En effet, dans un décor de boîte de nuit, le programme de l'émission s'articule autour d'extraits de films tels que La Cage aux Folles ou Priscilla, Folle du désert et de séquences de variétés d'artistes connus pour leur homosexualité (Elton John, Freddie Mercury, Village People, Patrick Juvet) ou étiquetés comme "icônes gay" (Rika Zaraï, Chantal Goya).
On le voit bien, Follement Gay accumule les clichés. Mais pouvait-il en être autrement ?
Comment peut-on attirer à une heure de grande écoute un public large et diversifié sur une thématique explicitement minoritaire qui ne sent plus guère le soufre et qui fait l'objet d'une forte exposition au cinéma et dans les médias si l'on en croit le comptage fait par Media-G, l'Observatoire du traitement de l'homosexualité dans les médias (764 émissions de télévision ont abordé le thème de l'homosexualité en 2003) ? Pas en montrant, comme dans un documentaire d'Arte, deux employés de bureau pépères ou un couple d'agricultrices qui se lèvent le matin pour aller traire les chèvres. Non, pour attirer les curieux et faire plaisir aux annonceurs qui vont guetter l'audimat avec anxiété pour mesurer la rentabilité de leurs investissements, il faut du spectacle.
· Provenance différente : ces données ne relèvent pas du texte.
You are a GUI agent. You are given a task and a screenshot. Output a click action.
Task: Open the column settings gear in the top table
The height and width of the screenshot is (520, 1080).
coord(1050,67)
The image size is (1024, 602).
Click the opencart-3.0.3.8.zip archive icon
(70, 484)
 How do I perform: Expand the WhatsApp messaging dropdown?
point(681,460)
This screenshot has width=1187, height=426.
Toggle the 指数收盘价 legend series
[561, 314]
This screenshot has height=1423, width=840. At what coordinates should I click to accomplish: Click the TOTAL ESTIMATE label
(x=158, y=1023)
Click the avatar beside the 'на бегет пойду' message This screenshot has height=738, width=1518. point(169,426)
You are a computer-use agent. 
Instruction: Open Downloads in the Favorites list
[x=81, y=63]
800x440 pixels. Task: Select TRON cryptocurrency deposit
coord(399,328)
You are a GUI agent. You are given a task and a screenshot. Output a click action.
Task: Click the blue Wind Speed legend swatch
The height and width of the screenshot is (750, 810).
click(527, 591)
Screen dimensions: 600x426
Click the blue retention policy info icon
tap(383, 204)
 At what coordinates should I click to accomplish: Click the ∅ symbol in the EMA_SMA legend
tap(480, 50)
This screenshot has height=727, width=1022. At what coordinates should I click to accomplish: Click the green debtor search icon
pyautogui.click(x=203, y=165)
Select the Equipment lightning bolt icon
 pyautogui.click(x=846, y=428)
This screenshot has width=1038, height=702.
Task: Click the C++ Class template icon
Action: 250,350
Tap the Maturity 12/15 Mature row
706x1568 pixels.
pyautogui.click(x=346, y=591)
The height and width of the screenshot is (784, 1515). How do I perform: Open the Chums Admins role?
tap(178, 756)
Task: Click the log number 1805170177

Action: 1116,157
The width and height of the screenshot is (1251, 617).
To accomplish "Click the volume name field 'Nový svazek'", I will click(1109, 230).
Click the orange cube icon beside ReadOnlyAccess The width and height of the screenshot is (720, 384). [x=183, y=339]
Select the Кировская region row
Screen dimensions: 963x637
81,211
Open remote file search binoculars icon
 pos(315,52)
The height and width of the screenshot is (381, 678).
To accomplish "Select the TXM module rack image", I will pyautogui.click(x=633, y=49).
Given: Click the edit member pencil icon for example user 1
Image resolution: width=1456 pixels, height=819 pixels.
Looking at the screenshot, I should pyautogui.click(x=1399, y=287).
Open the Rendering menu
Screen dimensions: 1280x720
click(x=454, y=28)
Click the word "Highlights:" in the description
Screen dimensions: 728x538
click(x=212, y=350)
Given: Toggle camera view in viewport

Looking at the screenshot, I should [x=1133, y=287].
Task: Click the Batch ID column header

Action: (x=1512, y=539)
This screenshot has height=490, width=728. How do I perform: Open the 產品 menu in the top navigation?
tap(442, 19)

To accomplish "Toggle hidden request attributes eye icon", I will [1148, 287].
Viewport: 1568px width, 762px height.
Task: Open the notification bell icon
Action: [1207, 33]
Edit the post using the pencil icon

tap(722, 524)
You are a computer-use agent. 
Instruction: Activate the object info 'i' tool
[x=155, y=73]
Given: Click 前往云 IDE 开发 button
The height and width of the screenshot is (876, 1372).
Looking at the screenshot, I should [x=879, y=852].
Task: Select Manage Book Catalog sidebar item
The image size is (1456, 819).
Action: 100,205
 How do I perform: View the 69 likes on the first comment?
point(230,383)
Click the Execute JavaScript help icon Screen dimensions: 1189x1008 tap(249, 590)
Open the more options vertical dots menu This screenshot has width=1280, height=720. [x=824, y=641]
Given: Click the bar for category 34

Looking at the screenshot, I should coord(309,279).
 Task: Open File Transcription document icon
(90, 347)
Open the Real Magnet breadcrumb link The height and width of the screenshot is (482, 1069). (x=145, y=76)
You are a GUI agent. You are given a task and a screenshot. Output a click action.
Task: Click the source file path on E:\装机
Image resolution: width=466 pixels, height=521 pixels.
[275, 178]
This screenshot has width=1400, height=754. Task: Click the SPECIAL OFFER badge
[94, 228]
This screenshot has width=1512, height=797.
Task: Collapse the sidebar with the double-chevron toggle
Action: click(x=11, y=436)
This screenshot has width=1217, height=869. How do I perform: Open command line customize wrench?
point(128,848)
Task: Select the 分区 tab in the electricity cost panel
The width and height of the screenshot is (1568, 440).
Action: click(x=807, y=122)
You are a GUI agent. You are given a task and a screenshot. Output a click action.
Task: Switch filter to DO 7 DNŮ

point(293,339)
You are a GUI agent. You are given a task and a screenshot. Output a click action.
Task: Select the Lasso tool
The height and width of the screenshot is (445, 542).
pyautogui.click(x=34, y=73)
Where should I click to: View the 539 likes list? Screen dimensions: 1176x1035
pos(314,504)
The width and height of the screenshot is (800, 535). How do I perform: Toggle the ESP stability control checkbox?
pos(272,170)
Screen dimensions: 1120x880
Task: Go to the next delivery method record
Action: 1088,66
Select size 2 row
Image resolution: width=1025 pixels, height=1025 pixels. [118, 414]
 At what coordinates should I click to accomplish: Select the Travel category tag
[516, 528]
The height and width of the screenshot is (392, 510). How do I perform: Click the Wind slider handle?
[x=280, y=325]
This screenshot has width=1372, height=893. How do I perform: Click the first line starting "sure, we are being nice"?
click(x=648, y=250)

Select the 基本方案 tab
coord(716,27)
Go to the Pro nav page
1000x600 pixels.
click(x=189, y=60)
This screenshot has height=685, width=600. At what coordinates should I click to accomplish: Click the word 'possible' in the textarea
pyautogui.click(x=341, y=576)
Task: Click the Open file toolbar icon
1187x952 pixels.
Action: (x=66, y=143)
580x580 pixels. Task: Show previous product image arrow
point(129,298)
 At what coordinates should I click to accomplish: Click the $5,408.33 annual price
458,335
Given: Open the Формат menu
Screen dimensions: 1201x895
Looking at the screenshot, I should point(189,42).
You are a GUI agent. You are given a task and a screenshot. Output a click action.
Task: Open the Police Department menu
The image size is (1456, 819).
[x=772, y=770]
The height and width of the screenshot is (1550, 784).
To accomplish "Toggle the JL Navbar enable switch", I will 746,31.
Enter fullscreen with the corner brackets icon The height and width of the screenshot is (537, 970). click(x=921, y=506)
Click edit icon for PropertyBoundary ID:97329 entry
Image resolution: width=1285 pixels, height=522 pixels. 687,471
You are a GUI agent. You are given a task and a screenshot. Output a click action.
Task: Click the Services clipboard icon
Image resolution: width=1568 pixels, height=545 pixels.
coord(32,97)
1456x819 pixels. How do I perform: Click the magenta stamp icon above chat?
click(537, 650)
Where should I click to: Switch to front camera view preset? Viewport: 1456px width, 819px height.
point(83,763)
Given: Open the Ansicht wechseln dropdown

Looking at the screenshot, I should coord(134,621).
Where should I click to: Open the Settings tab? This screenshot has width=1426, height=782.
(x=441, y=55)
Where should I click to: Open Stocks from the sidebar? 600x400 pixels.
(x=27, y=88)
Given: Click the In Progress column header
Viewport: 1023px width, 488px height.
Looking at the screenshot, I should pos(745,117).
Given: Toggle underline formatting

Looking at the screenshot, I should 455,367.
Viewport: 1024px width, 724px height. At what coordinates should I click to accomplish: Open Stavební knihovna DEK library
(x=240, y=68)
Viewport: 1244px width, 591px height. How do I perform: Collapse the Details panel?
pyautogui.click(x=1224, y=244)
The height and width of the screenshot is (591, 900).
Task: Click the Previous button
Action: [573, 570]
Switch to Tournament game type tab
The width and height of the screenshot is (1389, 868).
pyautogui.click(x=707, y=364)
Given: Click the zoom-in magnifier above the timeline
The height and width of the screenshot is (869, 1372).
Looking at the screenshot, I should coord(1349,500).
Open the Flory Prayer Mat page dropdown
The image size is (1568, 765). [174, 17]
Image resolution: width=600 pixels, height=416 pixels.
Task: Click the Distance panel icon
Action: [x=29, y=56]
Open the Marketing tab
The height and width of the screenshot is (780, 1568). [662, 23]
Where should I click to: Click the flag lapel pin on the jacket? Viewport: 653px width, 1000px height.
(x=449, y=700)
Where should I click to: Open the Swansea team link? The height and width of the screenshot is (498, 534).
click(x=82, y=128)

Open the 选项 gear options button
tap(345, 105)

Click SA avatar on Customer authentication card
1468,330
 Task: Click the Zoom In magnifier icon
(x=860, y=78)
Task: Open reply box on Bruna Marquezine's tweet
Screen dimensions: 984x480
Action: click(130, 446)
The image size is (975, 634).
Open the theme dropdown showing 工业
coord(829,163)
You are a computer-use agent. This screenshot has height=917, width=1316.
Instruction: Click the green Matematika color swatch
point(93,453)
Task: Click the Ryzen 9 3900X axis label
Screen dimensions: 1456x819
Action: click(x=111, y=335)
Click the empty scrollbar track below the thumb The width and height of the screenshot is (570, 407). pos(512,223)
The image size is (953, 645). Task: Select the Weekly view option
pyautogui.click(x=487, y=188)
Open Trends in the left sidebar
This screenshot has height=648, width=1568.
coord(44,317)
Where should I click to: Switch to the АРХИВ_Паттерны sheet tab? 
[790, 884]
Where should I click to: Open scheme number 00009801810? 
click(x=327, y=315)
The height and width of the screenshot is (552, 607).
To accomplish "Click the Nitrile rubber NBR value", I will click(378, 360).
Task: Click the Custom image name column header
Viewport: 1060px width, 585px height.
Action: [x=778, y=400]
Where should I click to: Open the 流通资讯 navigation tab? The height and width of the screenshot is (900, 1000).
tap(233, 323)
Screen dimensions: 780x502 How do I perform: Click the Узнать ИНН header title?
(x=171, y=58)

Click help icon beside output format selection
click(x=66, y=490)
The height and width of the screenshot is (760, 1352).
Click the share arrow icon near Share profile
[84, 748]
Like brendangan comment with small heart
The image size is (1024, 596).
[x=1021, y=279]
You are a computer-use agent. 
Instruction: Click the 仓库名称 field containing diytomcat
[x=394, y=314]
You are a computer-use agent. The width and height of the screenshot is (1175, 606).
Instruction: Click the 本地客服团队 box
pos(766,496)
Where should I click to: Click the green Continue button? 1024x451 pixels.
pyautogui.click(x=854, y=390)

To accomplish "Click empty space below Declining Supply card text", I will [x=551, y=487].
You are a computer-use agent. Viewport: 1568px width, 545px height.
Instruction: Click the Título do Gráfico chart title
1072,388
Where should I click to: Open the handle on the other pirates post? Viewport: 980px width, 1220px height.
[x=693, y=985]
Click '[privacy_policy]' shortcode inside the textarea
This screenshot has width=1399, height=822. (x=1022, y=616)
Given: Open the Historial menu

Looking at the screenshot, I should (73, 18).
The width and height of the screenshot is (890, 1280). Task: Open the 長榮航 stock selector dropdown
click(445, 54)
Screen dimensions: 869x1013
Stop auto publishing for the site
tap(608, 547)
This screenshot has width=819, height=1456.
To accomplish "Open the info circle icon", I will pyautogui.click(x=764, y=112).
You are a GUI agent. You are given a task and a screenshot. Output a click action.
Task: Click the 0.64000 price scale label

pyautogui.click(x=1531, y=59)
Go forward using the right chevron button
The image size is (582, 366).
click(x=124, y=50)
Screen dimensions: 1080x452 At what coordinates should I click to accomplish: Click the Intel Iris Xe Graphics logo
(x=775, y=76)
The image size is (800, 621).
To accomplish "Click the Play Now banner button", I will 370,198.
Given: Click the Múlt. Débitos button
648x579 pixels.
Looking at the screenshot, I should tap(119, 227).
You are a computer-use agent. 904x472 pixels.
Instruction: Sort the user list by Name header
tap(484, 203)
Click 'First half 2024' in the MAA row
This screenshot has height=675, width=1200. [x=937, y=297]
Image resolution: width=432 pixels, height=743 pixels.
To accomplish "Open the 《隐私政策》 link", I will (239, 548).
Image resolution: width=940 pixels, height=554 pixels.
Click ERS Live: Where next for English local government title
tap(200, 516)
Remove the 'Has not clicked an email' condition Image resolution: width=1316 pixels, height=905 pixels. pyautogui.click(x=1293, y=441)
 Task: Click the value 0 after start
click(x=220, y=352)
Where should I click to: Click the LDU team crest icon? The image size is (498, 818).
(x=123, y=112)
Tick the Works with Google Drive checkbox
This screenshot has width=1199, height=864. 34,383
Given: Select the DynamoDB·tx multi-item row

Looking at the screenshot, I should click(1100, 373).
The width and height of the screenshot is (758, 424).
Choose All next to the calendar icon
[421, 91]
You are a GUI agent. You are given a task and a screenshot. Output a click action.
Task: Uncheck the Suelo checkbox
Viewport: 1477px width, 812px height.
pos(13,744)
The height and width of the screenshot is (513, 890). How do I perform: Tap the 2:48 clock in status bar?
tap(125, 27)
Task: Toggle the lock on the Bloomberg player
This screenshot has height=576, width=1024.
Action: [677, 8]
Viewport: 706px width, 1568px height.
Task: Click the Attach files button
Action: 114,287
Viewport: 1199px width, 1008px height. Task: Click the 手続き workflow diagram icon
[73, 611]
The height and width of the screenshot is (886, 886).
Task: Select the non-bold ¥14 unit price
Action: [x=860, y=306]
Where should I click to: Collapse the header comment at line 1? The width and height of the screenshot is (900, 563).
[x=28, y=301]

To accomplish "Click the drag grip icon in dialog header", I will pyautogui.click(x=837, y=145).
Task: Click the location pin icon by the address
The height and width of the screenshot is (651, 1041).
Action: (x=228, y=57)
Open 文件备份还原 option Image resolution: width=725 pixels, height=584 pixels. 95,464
C'est ainsi que, pour les homosexuels, la visibilité que les associations gay n'ont de cesse de revendiquer agit comme un instrument à double tranchant. On l'a déjà vu avec la Gay Pride dont le succès populaire tient davantage à son aspect spectaculaire qu'à la pertinence de ses mots d'ordre. En effet, pour attirer une foule de curieux toujours plus nombreux, la Gay Pride se doit de ne pas décevoir son public émoustillé par l'extravagance prêtée au mouvement homosexuel. C'est pourquoi le défilé fait chaque année la part belle aux quelques drag-queens perchées sur des talons hauts dont l'excentricité occulte les Monsieur-tout-le-monde qui sont pourtant bien plus représentatifs de l'homosexualité ordinaire. L'exigence de visibilité est une machine à produire du cliché en subordonnant la réalité à l'imaginaire. De la même façon que les touristes vont en Amérique latine pour y voir des indiennes à chapeau portant leur bébé dans un tissu chamarré qui n'existent plus guère qu'en Bolivie, les badauds qui constituent le gros des troupes de la Gay Pride s'y rendent pour voir des tee-shirts moulants, des cheveux décolorés et des piercings se mêler dans une ambiance lascive. Et il ne faut pas les décevoir si l'on veut faire du chiffre. The show must go on… Et tant pis s'il faut pour cela tomber dans la caricature.
Follement Gay est une illustration supplémentaire de cette mécanique implacable, ce qui explique que cette émission soit décriée par de nombreuses voix homosexuelles. Lorsqu'elle est claironnée à tout va, l'homophilie -revendiquée notamment par M6- peut rejoindre l'homophobie la plus crasse en sombrant dans les poncifs les plus éculés : avec une telle représentation de l'homosexualité, est-on si loin des "phénomènes de foire" dont parlait Brigitte Bardot dans un livre qui lui a valu à juste titre une volée de bois vert l'année dernière?